# TASK ITEM
Write out again only the lines running from the one that contains "悟空进销存系统 (759, 845)" to the end of the records below, including both the first and the last.
-------- DATA IN THIS EXERCISE
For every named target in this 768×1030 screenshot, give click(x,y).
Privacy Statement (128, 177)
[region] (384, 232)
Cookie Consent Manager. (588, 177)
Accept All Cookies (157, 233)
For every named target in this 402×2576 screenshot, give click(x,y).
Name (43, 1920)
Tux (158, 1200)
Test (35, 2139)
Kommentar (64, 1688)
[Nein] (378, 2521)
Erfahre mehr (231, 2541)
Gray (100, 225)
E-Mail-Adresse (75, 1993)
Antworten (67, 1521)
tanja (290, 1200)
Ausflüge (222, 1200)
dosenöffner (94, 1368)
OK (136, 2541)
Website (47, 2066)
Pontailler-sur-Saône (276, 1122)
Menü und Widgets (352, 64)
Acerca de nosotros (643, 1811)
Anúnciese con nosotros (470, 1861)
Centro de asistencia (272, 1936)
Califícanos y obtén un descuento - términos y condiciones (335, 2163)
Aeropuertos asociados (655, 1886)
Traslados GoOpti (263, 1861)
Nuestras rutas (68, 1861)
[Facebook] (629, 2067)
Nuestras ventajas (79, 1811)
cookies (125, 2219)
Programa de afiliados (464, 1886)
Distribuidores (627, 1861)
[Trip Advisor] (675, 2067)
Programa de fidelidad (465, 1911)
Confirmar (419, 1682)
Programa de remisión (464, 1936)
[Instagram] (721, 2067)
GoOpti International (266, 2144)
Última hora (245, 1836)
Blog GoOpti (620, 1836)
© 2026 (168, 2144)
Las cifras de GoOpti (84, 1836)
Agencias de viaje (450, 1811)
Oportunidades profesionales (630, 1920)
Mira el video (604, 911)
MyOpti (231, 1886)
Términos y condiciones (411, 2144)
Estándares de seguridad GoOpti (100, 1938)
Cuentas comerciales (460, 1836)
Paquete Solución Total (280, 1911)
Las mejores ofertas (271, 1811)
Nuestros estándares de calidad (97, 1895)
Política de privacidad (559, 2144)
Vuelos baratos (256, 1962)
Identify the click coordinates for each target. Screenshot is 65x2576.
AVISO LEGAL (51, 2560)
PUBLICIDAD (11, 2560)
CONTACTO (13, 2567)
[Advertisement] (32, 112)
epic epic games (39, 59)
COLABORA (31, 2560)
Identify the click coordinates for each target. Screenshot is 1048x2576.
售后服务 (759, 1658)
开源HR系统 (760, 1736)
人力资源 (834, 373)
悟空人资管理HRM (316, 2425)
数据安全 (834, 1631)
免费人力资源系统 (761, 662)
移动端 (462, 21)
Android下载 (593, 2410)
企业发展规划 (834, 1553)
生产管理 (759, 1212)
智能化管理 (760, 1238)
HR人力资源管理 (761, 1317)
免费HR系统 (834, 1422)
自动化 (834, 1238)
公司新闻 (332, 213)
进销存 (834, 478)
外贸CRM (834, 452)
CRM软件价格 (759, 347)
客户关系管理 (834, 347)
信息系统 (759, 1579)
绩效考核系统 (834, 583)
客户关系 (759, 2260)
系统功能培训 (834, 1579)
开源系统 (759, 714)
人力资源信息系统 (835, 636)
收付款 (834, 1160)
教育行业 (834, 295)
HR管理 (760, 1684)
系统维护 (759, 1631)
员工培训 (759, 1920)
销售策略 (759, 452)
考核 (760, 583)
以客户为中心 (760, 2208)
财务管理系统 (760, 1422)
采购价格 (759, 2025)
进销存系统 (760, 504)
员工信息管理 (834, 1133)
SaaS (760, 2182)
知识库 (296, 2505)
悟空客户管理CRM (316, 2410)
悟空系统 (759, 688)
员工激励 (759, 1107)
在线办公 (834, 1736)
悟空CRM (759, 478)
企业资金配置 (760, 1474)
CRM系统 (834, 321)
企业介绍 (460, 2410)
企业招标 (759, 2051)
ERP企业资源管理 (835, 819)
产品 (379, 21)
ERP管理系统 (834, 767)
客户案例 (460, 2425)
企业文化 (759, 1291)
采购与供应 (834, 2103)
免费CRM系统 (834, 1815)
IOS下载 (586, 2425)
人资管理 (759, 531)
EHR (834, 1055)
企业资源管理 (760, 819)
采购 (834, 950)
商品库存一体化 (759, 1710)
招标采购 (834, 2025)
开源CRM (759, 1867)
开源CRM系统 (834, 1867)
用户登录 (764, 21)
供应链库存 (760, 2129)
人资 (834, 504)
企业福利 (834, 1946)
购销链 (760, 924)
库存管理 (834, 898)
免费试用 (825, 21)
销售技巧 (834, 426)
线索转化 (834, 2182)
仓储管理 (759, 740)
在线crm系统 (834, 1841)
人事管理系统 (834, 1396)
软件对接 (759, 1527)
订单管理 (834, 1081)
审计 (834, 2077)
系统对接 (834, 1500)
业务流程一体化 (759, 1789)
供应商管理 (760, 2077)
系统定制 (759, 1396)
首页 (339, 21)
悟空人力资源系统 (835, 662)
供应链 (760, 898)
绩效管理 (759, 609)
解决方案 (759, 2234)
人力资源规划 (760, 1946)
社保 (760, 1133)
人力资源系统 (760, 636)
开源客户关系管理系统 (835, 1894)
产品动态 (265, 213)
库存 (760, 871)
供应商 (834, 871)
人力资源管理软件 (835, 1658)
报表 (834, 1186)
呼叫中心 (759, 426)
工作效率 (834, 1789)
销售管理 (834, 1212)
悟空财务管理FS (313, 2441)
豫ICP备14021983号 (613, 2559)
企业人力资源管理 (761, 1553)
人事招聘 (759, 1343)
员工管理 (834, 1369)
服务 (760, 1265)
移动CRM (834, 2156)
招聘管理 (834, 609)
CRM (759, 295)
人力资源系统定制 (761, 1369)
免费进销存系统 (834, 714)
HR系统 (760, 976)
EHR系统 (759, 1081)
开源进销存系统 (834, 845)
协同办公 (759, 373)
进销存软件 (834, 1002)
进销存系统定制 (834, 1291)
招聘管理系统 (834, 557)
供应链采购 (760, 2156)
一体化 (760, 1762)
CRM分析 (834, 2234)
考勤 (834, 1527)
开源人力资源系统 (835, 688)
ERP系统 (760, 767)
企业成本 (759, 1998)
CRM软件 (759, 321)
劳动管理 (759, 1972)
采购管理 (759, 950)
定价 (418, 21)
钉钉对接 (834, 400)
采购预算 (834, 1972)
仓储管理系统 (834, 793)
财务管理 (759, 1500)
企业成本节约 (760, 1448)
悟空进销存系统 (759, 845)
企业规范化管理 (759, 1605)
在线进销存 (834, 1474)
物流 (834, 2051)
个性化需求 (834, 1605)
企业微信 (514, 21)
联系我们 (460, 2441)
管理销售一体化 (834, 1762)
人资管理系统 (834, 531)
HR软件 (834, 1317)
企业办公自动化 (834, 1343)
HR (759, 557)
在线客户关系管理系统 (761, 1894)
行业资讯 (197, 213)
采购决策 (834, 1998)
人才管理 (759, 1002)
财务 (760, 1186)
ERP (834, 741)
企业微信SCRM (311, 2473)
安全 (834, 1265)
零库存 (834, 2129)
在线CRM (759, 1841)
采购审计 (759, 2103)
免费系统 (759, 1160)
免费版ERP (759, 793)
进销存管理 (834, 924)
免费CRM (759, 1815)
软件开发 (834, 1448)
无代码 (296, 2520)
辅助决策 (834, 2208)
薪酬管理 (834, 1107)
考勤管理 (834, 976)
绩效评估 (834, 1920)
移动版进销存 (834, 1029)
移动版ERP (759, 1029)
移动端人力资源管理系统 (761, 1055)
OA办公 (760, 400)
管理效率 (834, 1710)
----------------
# RESPONSE
悟空进销存系统 (759, 845)
企业规范化管理 (759, 1605)
在线进销存 (834, 1474)
物流 (834, 2051)
个性化需求 (834, 1605)
企业微信 (514, 21)
联系我们 (460, 2441)
管理销售一体化 (834, 1762)
人资管理系统 (834, 531)
HR软件 (834, 1317)
企业办公自动化 (834, 1343)
HR (759, 557)
在线客户关系管理系统 (761, 1894)
行业资讯 (197, 213)
采购决策 (834, 1998)
人才管理 (759, 1002)
财务 (760, 1186)
ERP (834, 741)
企业微信SCRM (311, 2473)
安全 (834, 1265)
零库存 (834, 2129)
在线CRM (759, 1841)
采购审计 (759, 2103)
免费系统 (759, 1160)
免费版ERP (759, 793)
进销存管理 (834, 924)
免费CRM (759, 1815)
软件开发 (834, 1448)
无代码 (296, 2520)
辅助决策 (834, 2208)
薪酬管理 (834, 1107)
考勤管理 (834, 976)
绩效评估 (834, 1920)
移动版进销存 (834, 1029)
移动版ERP (759, 1029)
移动端人力资源管理系统 (761, 1055)
OA办公 (760, 400)
管理效率 (834, 1710)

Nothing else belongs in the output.